Igor Fernández

Responsabilidad emocional

La convivencia necesita de ciertos mecanismos para regular cómo cada persona obtiene lo que desea o necesita. Como parte de esa búsqueda, intentamos predecir lo que los otros harán, pensarán o sentirán (hay quien a esto le llama tener expectativas) en relación con nuestras necesidades relacionales y afectivas. Y es que, aunque haya indicios de que será así, no siempre estamos seguros de lo que pasará, de si nuestra vulnerabilidad será tenida en cuenta, o nuestros deseos atendidos.

Deseo y temor se encuentran cuando compartimos dicha vulnerabilidad.
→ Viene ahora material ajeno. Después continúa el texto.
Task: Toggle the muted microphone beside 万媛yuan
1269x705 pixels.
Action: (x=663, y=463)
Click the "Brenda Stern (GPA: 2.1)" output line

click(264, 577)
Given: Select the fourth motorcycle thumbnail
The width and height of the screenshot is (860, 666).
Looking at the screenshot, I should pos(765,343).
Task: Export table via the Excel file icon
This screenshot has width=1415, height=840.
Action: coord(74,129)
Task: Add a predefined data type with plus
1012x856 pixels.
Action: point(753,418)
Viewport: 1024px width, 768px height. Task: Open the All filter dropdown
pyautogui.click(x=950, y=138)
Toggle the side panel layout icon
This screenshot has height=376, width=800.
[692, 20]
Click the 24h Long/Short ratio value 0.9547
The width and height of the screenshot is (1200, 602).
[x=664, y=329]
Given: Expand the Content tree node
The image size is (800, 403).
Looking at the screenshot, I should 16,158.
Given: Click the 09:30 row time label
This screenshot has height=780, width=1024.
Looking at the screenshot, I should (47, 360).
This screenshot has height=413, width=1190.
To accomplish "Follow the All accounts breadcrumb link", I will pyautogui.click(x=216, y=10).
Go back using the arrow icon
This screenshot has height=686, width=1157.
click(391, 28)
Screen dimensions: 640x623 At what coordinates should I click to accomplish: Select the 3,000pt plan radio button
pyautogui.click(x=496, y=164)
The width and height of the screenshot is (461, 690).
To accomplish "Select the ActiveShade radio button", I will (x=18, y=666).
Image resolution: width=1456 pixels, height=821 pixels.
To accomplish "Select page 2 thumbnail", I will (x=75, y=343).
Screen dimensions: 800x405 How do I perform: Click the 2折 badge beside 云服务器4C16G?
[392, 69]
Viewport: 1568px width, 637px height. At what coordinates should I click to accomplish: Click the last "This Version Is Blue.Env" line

Cuando dos personas se encuentran, también lo hacen sus neuronas espejo, esas neuronas encargadas de resonar con los movimientos, las intenciones y las actitudes de los demás, lo cual conecta en cada cual con emociones conocidas, con afectos propios. Es decir: por el mero hecho de estar en presencia de alguien, nuestros circuitos emocionales se estimulan mutuamente, siendo capaces de ‘sentir’ lo que la otra persona nos trae.

Es cierto que no en la complejidad e implicaciones que tenga, profundamente, para esa persona, sobre la cual tendríamos que preguntar, indagar, para comprenderlo más íntimamente. ¿Nos da esta conexión espontánea alguna responsabilidad? Es decir, ¿saber cómo está el otro nos involucra? Sea como fuere, a partir de esta percepción de base, hay una decisión personal sobre cuánto espacio dar al otro en nuestras acciones, en función de lo que sabemos que éste o ésta, siente o necesita.

Para algunas personas, estar cerca es un engorro, genera una inquietud, como la que nos lleva a mirar hacia otro lado cuando alguien nos pide una limosna. En este caso, hay quien se protege volviéndose ‘legalista’, ciñéndose a lo estipulado en el ‘contrato’ del encuentro, lo cual parece eximirles de cualquier gesto de solidaridad o cercanía más allá. Evidentemente, no es lo mismo lo que comparten el encargado de un restaurante que recibe al repartidor que va a toda prisa, que una pareja que está empezando a conocerse; sin embargo, pueden darse situaciones en la que los cuatro personajes, en mayor o menor grado, ejerzan una influencia emocional sobre su partenaire.

Es una postura útil a la hora de poner límites o preservar los propios intereses, ya que limita el contacto a lo puramente imprescindible. Habitualmente, cuanto más miedo tengamos de que el otro pueda invadirnos, o de no conseguir lo que necesitamos, más apelaremos a estas normas eximentes no escritas, ‘yo nunca te di a entender que podías contar conmigo en eso; si lo has entendido mal…’.

A medida que el miedo al otro disminuye, percibir lo que el otro siente no es tan peligroso. Quizá esto esté relacionado con habernos responsabilizado de nuestras propias emociones con anterioridad, saber que los otros nos influyen pero que el resultado último de cómo nos sentimos cae de nuestro lado, quizá eligiendo a quienes nos acompañan o alejándonos de lo que nos daña, con el objeto de cuidarnos. En ese caso, responsabilizarnos de nosotros, de nosotras, nos libera de una posibilidad punitiva si fallamos o si decimos que no a quien nos encontramos, incluimos los vaivenes emocionales en las diferencias naturales entre dos personas con bagajes distintos, y aceptamos los límites de nuestra intervención e influencia para que el otro realmente cambie u obtenga todo lo que pide.

Entonces, las acciones están más centradas en los propios deseos, que se llevan al otro sin una expectativa particular, sin exigencia, por el mero hecho de compartir, y la creatividad para saber qué vamos a hacer juntos, se expande. La ausencia de miedo facilita la identificación, y por ende, la generosidad y la solidaridad, pero ésta empieza por responsabilizarnos personalmente de lo que sentimos hacia el otro. Y, como decía Chillida, el hecho de que seamos hermanos, hermanas, nos exigirá fraternidad.